帐子里充满了一股浓郁的烟气,仿佛有人在烧湿漉漉的松木,又像是数百个大汉一起抽着旱烟。青白色的烟气充斥着帐篷的每一个角落,几米之外就看不清人影了。
剧烈的咳嗽声此起彼伏。
持续了数十秒,咳嗽声渐渐停歇,帐子里的烟气也消散了不少,郑清终于能够看清同伴们的身影以及帐子里的装饰了――男巫很怀疑消散的烟气是被他们吸进肚子里了。这让他心情变得有些差劲。
“欢迎……嘶……欢迎。”
一个刺耳而沙哑的声音在帐篷尽头响起,那里摆放了一张长长的石头桌子,桌子后面坐着一头身子佝偻的老鱼人。

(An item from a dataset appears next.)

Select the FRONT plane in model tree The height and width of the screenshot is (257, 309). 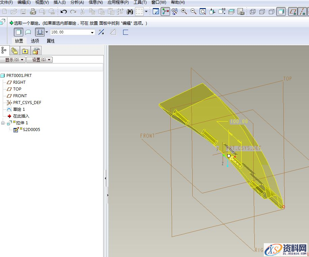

老鱼人已经非常老了,巨大的眼珠几乎占据了它脸上四分之一的面积,白色的眼翳、青灰色的眼珠,共同构成了一股行将就木的气息。它背上的鱼鳍干枯而稀少,手上的鳞甲也脱落了许多,说话时,嘴角的鱼须微微颤抖,似乎声音稍微大一点,那几根脆弱的鱼须就会脱离它的下颌。
即便在第一大学,郑清也没见过这么老的鱼人。
加西亚教授与它相比,简直就是一头健壮的鱼人小伙子!
这是一头流浪鱼人,郑清第一反应就确认了这一事实。不仅仅因为这头老鱼人形象陌生,身上充满了岛外的气息,而且因为它的穿着打扮与临钟湖里的鱼人格格不入。
比如婴孩儿头骨串成的念珠,头上戴着的人皮帽子,用独角兽的毛与青鸾鸟的尾羽编织的斗篷――诸如此类含有大量违禁物的魔法品,布吉岛上的鱼人早已被改造的忘记它们的使用方法了。
只有外来的流浪鱼人,会保留这些古代鱼人的传统。
或许这也说明为何这头鱼人会使用古老的通灵占卜术。
与郑清关注那位鱼人老祭司不同,萧笑则着迷的打量着帐篷里的每一点装饰。他的目光从四周墙壁上挂着的巨大鹿角、干枯的熊皮、带着象牙的大象头骨、牛尾绞成的鞭子等一件件饰品上滑过,手中的羽毛笔在黑色笔记本上疯狂记录着一切。
一阵清脆而空灵的歌声骤然响起。
郑清蓦然回头,才注意到帐子里除了老鱼人之外,还坐了一排穿着兽皮袍子的小鱼人。它们是老祭司的唱诗班。
与成年鱼人狰狞的相貌、浑浊的气息不同。
幼年的小鱼人身上的气息非常干净,相貌也有些可爱。大大的眼睛、半透明的鳞片、干净而柔软的鱼鳍、还有那清脆动听的声音。
让人不由想起一句话。
‘一个是水做的骨肉,一个是泥涅的浊物’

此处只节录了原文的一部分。